■ Supplied data
=== Begin Enclosure ===
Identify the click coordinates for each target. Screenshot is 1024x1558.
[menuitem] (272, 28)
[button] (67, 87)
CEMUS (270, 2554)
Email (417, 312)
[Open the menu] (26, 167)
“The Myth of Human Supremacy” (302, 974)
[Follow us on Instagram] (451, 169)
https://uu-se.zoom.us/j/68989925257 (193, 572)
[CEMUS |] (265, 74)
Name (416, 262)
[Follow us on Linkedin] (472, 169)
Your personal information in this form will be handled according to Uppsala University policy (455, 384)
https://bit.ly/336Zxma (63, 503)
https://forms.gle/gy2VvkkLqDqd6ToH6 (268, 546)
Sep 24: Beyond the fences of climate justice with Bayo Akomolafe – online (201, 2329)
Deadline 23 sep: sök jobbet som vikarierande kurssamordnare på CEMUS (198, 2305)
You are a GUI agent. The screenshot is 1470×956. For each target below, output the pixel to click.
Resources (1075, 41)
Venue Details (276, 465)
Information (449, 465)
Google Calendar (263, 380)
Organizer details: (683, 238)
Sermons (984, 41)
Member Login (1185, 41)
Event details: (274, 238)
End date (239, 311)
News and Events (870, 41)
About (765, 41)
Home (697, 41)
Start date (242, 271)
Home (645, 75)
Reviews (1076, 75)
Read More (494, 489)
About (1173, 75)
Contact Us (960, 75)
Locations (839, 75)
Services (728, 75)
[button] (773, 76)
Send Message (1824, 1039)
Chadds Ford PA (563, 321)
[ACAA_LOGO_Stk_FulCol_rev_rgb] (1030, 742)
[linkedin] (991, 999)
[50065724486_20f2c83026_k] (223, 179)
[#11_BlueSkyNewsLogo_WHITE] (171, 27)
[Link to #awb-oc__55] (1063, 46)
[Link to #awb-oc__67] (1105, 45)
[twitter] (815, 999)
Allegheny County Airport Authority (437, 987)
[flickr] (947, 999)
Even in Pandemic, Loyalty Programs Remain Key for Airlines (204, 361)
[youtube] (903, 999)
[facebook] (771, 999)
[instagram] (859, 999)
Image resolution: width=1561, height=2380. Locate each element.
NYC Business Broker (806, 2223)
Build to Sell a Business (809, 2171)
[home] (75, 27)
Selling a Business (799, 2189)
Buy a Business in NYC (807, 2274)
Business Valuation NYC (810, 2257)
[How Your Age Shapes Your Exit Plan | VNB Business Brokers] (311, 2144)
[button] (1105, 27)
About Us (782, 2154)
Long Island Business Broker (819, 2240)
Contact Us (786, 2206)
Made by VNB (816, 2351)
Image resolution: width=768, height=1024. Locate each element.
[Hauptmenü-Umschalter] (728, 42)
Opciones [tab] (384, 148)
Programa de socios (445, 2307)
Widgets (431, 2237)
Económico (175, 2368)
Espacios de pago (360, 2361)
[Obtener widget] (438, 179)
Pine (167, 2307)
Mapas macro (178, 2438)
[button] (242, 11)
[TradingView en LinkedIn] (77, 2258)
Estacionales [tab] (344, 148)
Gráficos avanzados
=== End Enclosure ===
■ What is expected
Nothing in the records may change. Print all of them.

■ Task answer
Identify the click coordinates for each target. Screenshot is 1024x1558.
[menuitem] (272, 28)
[button] (67, 87)
CEMUS (270, 2554)
Email (417, 312)
[Open the menu] (26, 167)
“The Myth of Human Supremacy” (302, 974)
[Follow us on Instagram] (451, 169)
https://uu-se.zoom.us/j/68989925257 (193, 572)
[CEMUS |] (265, 74)
Name (416, 262)
[Follow us on Linkedin] (472, 169)
Your personal information in this form will be handled according to Uppsala University policy (455, 384)
https://bit.ly/336Zxma (63, 503)
https://forms.gle/gy2VvkkLqDqd6ToH6 (268, 546)
Sep 24: Beyond the fences of climate justice with Bayo Akomolafe – online (201, 2329)
Deadline 23 sep: sök jobbet som vikarierande kurssamordnare på CEMUS (198, 2305)
You are a GUI agent. The screenshot is 1470×956. For each target below, output the pixel to click.
Resources (1075, 41)
Venue Details (276, 465)
Information (449, 465)
Google Calendar (263, 380)
Organizer details: (683, 238)
Sermons (984, 41)
Member Login (1185, 41)
Event details: (274, 238)
End date (239, 311)
News and Events (870, 41)
About (765, 41)
Home (697, 41)
Start date (242, 271)
Home (645, 75)
Reviews (1076, 75)
Read More (494, 489)
About (1173, 75)
Contact Us (960, 75)
Locations (839, 75)
Services (728, 75)
[button] (773, 76)
Send Message (1824, 1039)
Chadds Ford PA (563, 321)
[ACAA_LOGO_Stk_FulCol_rev_rgb] (1030, 742)
[linkedin] (991, 999)
[50065724486_20f2c83026_k] (223, 179)
[#11_BlueSkyNewsLogo_WHITE] (171, 27)
[Link to #awb-oc__55] (1063, 46)
[Link to #awb-oc__67] (1105, 45)
[twitter] (815, 999)
Allegheny County Airport Authority (437, 987)
[flickr] (947, 999)
Even in Pandemic, Loyalty Programs Remain Key for Airlines (204, 361)
[youtube] (903, 999)
[facebook] (771, 999)
[instagram] (859, 999)
Image resolution: width=1561, height=2380. Locate each element.
NYC Business Broker (806, 2223)
Build to Sell a Business (809, 2171)
[home] (75, 27)
Selling a Business (799, 2189)
Buy a Business in NYC (807, 2274)
Business Valuation NYC (810, 2257)
[How Your Age Shapes Your Exit Plan | VNB Business Brokers] (311, 2144)
[button] (1105, 27)
About Us (782, 2154)
Long Island Business Broker (819, 2240)
Contact Us (786, 2206)
Made by VNB (816, 2351)
Image resolution: width=768, height=1024. Locate each element.
[Hauptmenü-Umschalter] (728, 42)
Opciones [tab] (384, 148)
Programa de socios (445, 2307)
Widgets (431, 2237)
Económico (175, 2368)
Espacios de pago (360, 2361)
[Obtener widget] (438, 179)
Pine (167, 2307)
Mapas macro (178, 2438)
[button] (242, 11)
[TradingView en LinkedIn] (77, 2258)
Estacionales [tab] (344, 148)
Gráficos avanzados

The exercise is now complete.